Dossier : L’assurance santé vers une hausse forte des tarifs

    A la différence des assurance habitations ou auto, les complémentaires santé, qu’elles soient individuelles, collectives, distribuées par des mutuelles ou des assureurs, sont en hausse en 2010… comme en 2009. Une tendance lourde qui s’explique par plusieurs facteurs.

    « Les tarifs des mutuelles augmenteront en moyenne de 5% » expliquait il y a à peine un mois Jean-Pierre Davant, président de la Mutualité Française, qui regroupe les principales mutuelles santé.
    5% de hausse, ce n’est qu’une moyenne, et nombre de lecteurs n’ont pas hésité à nous laissé des commentaires pour nous expliquer que pour eux, les tarifs avaient augmenté de manière plus visible et plus forte.

    Les nouveaux tarifs des complémentaires santé s’expliquent par plusieurs points. D’une part, il y a la hausse constante des dépenses de santé. Les assureurs ne peuvent travailler à perte, et plus ils remboursent aux assurés, plus ceux-ci paient, l’année suivante, de cotisation. Le système de « mutualisation » de l’assurance fait que les dépenses sont réparties sur tous les contrats. Chaque assuré paye donc sans pour autant avoir été plus indemnisé l’année précédente.

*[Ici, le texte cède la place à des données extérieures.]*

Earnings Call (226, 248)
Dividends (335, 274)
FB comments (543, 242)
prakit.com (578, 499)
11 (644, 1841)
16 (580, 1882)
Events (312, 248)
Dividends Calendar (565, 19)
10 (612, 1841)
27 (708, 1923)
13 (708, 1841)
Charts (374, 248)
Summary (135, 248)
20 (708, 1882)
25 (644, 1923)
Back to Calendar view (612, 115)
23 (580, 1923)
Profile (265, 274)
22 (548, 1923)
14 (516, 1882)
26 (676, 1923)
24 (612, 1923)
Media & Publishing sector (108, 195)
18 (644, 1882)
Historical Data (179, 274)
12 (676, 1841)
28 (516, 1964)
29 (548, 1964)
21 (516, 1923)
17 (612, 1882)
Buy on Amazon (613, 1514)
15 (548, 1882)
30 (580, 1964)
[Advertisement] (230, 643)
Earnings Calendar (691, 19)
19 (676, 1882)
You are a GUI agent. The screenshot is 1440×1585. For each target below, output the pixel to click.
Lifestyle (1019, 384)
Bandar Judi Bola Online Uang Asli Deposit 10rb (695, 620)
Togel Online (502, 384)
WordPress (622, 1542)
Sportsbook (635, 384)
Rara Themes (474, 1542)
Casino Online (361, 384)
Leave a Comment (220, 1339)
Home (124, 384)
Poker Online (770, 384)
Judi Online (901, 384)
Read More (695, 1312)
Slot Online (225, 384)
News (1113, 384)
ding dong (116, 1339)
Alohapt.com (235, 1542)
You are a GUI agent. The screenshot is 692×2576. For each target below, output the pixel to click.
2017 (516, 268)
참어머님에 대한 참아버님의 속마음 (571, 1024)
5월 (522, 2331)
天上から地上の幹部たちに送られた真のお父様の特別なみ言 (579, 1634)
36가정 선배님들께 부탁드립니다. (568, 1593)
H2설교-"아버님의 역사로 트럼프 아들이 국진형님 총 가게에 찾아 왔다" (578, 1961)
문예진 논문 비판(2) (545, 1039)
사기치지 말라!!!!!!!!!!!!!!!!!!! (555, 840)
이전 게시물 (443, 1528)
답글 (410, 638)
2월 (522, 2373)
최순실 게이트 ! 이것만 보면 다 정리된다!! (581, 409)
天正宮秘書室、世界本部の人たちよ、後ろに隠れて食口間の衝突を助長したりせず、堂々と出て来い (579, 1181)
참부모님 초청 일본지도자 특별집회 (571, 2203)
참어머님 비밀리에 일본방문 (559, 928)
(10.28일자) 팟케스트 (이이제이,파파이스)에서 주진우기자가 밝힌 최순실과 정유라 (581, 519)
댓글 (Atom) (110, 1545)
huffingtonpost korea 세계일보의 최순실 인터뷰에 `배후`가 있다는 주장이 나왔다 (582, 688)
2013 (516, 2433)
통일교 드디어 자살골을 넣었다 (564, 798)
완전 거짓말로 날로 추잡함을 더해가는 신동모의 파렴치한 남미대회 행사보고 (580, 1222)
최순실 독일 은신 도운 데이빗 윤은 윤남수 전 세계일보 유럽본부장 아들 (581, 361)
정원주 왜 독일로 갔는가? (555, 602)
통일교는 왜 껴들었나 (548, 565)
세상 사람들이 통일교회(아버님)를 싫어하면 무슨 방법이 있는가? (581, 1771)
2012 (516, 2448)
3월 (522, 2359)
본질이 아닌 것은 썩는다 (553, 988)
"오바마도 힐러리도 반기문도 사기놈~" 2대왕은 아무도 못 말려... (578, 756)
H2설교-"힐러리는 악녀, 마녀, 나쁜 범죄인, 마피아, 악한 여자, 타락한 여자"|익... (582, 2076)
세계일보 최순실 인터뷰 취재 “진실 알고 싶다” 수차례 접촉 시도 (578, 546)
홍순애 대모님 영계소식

    Autre raison, les déremboursements et les « transferts de charges » de l’assurance maladie imposé par les gouvernants. Moins le régime obligatoire (Assurance Maladie, RSI, MSA ou autre) rembourse, et plus l’assureur a une part importante à prendre charge. Même mécanisme que ci-dessus, mêmes effets. « C’est toujours au final dans la poche des concitoyens que l’argent est prélevé » ont coutume de dire les associations de défense des patients ou des consommateurs.

    Tout est répercuté par les assureurs

    Dans une logique moins visible, il faut savoir que les tout organisme proposant des assurances santé complémentaires est taxé par l’État pour participer au fonds CMU. Le financement de la Couverture maladie universelle est en effet du ressort des assureurs santé, mutuelles, institutions de prévoyance ou assureurs privés.
    Cette taxe, en 2009, est passée de 2,5% à 5,9% des cotisations perçues. Cette évolution de 3,4 points est de fait reporté sur les assurés.

    Enfin, beaucoup d’assureurs tentent de faire passer dans les nouveaux tarifs des inclusions ou des extensions de garanties. Ainsi, la dépendance, sujet phare de 2010 est intégrée dans les cotisations de la MGEN qui a vu ses montants augmenter de plus de 10% pour les salariés, et près de 15% pour les retraités. La mutuelle des enseignants explique également que ses tarifs, indexés sur les revenus des enseignants, n’avaient pas été modifiés depuis 2003…

    Les problèmes de pouvoir d’achat poussent en effet les français à s’assurer « moins », c’est à dire avec des garanties moins importantes. Face à ce problème, les assureurs ont décidé d’inclure plus de choses, de modifier un peu leur produit, pour les rendre attractifs malgré les hausses de tarifs. Des hausses également bienvenues au moment où les assureurs ont besoin de solidifier leurs fonds. Si c’est aux dépenses que sont imputables une bonne partie des augmentations, c’est aussi un moyen, malgré la grande concurrence des différents acteurs sur ce secteurs, d’augmenter les bénéfices d’une branche de l’assurance qui intéresse maintenant tout le monde.